Sin embargo, hay un dolor ajeno que siento como propio. Pienso en una esposa y una familia que, de un minuto para otro, han visto morir a quien más querían. Una cornada televisada en directo para media España ha hecho volar al cielo a Víctor Barrio, un joven segoviano entregado a los toros hasta el punto de dejar su vida mientras lidiaba uno de ellos. El torero sabe que puede morir cualquier tarde pero ni el más experimentado barruntaría que va a morir en el siguiente movimiento de muleta. Víctor no murió ante el astado más grande ni el más peligroso. Pero sí el que Dios había colocado en su destino para llevarlo a su lado abriendo la puerta más grande que existe, la de la Gloria Eterna.

La sonrisa perenne de Raquel, su esposa, regresa una y otra vez a la mente. Las lágrimas de sus muchos amigos, algunos de ellos comunes en esta profesión tan pequeña, aproximan la desgracia. Veo en ella a mi prima, que hace cuatro años despidió con similar drama a quien más amaba. "Me ha tocado", susurraba en el oído al fundirnos en un abrazo, como la novia que abraza el libro del destino, donde todo parece escrito sin que podamos leerlo.

Víctor Barrio apenas tenía 29 años y muchos desalmados han festejado su muerte por el mero hecho de ser torero. Colocan el mal llamado sufrimiento animal al mismo nivel que la vida humana. No merecen más respuesta que orar por ellos a la vez que oramos por el alma del fallecido. Desde el burladero celestial en el que ahora descansa, seguramente esté repitiendo las palabras de Jesucristo en la cruz: "Perdónales señor porque no saben lo que hacen".

Pienso también en otra mujer, asesinada en Melilla por su pareja sentimental. Sólo tenía 22 años y un hijo de pocos meses. ¿Qué empuja a un hombre a matar a su mujer? ¿Qué estamos haciendo tan mal para que nuestra juventud repita los peores errores de la generación machista que nos precedió? Una y mil veces me repito la pregunta y nunca encuentro respuesta. Nunca. Y duele, duele.
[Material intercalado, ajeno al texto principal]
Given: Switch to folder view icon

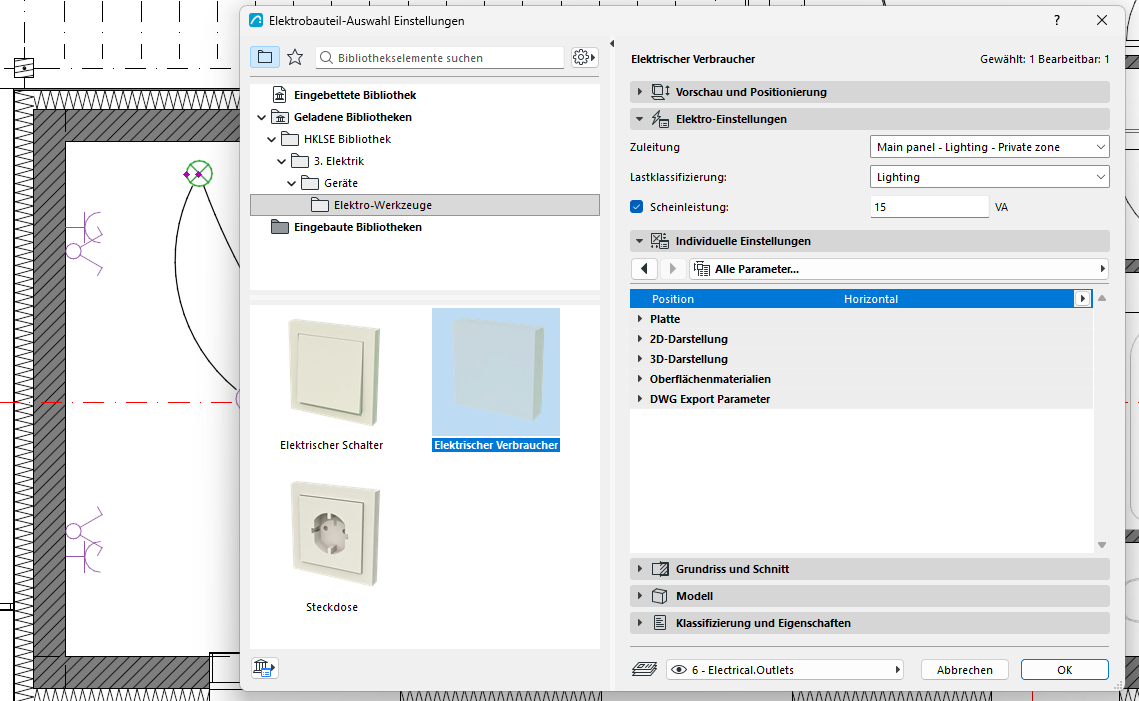Looking at the screenshot, I should (265, 57).
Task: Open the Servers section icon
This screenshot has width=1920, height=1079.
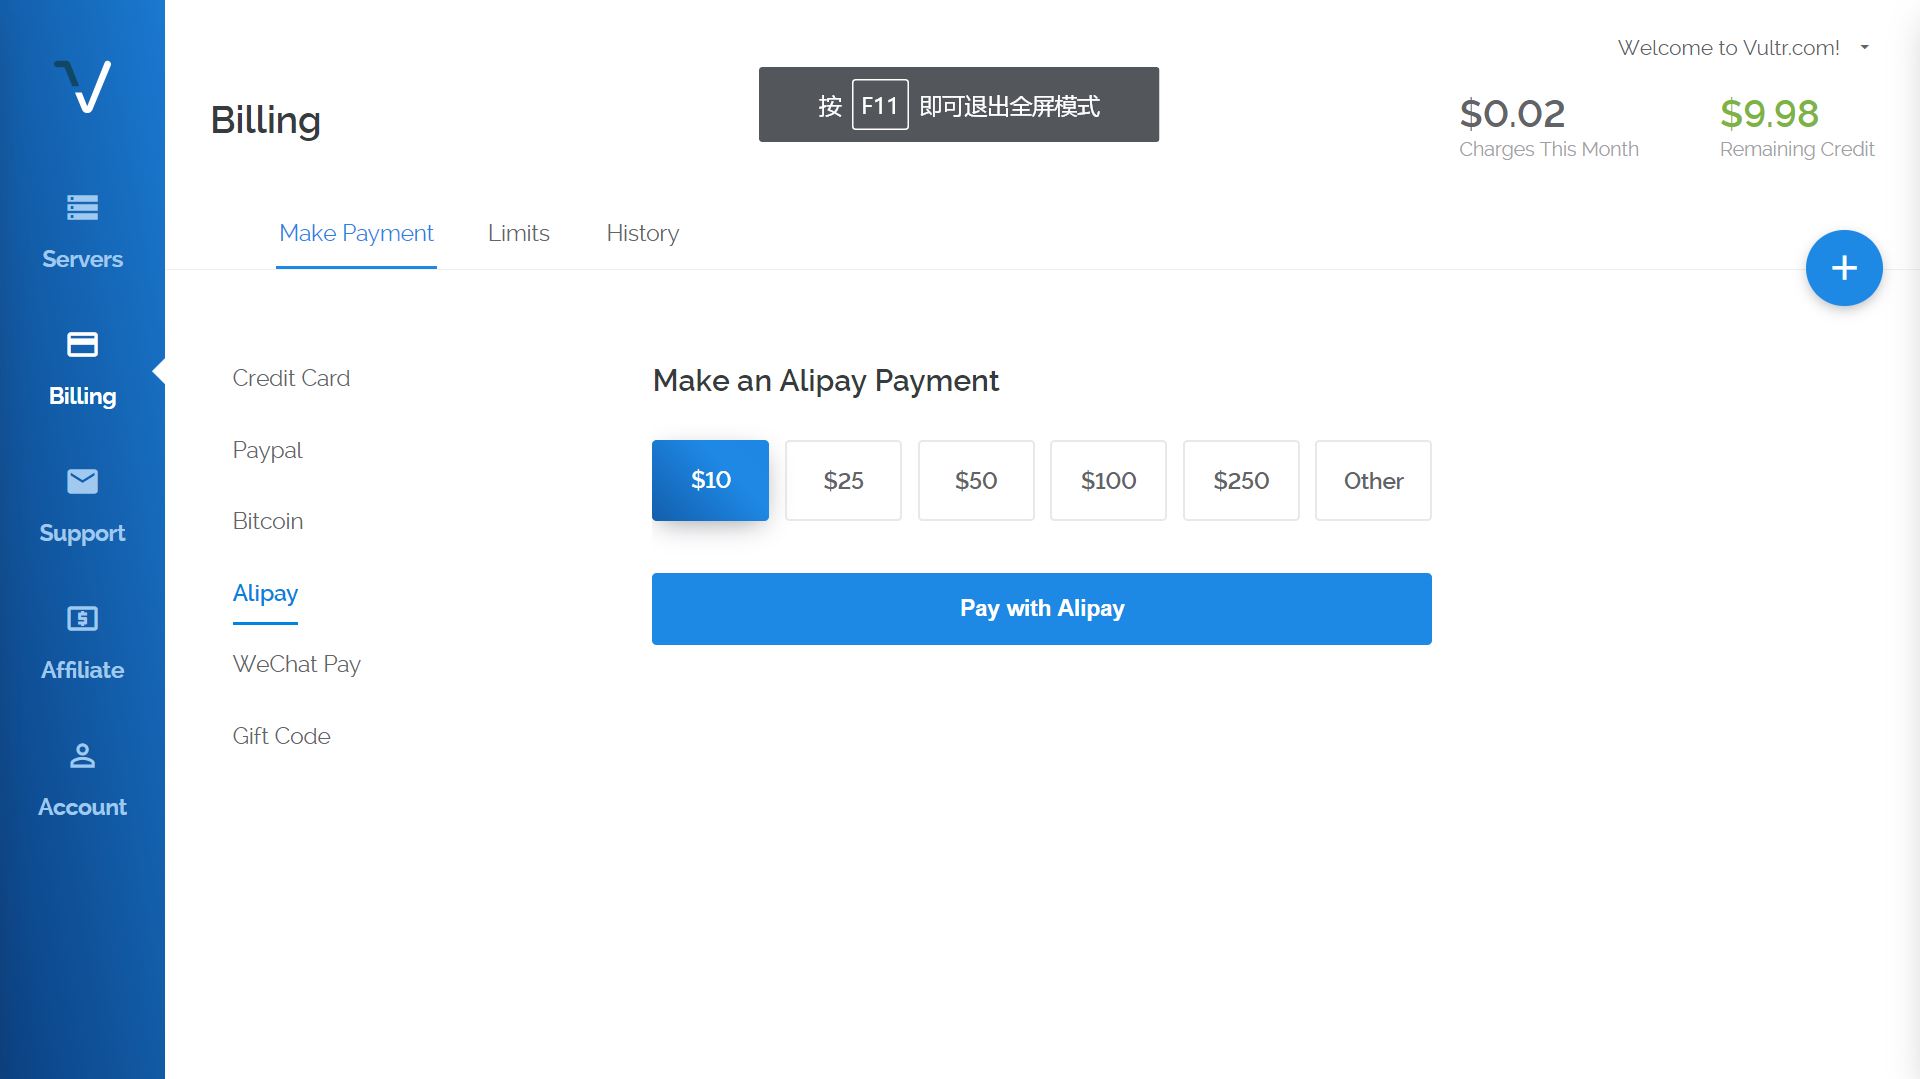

Pienso en Miguel Ángel Blanco, del que casi nos hemos olvidado 19 años después de su secuestro y asesinato a manos de la banda terrorista ETA. Nunca olvidemos a nuestras víctimas, a ninguna. Pienso en sus padres como en 1997 y en su hermana Marimar, siempre tan luchadora y tan fuerte, y pienso en la novia del concejal de Ermua, que lloró más que nadie y con pena tuvo que reiniciar su vida.

Pienso en nuestra vida y pienso en la muerte que nos acecha. A nuestros seres queridos, los que recientemente se han ido y los que sin olvidar casi no recordamos. Pienso en las moiras y cuándo cortarán nuestro hilo vital: al girar una curva y encontrar un coche de frente, al sentir un dolor inesperado en el pecho, al pudrirnos con la peor enfermedad como nuestra compañera Mara (¡tan joven!), al coincidir con unos terroristas en el aeropuerto, al caer de una silla, al cerrar los ojos simplemente...

Pienso en la muerte y, de inmediato, pienso en la vida. ¡Tan hermosa la vida! Debemos dar gracias por cada minuto y disfrutar de cada minuto con agradecimiento. Vivimos rodeados de milagros diarios. Una cornada directa al corazón ha matado a Barrio pero tantos otros se salvan por centímetros como si un ángel de la guarda les salvara in extremis. Decimos adiós a familiares por caprichosas enfermedades y, a la vez, mantenemos a otros casi de carambola. La muerte nos acaricia muchos días y, sin darnos cuenta, la esquivamos. Hasta que nos toca.

Hoy nada me importa más que la gente que quiero y la gente a la que quieren aquellos a los que quiero. La vida lo merece. Ellos lo merecen. Haz lo mismo con los tuyos.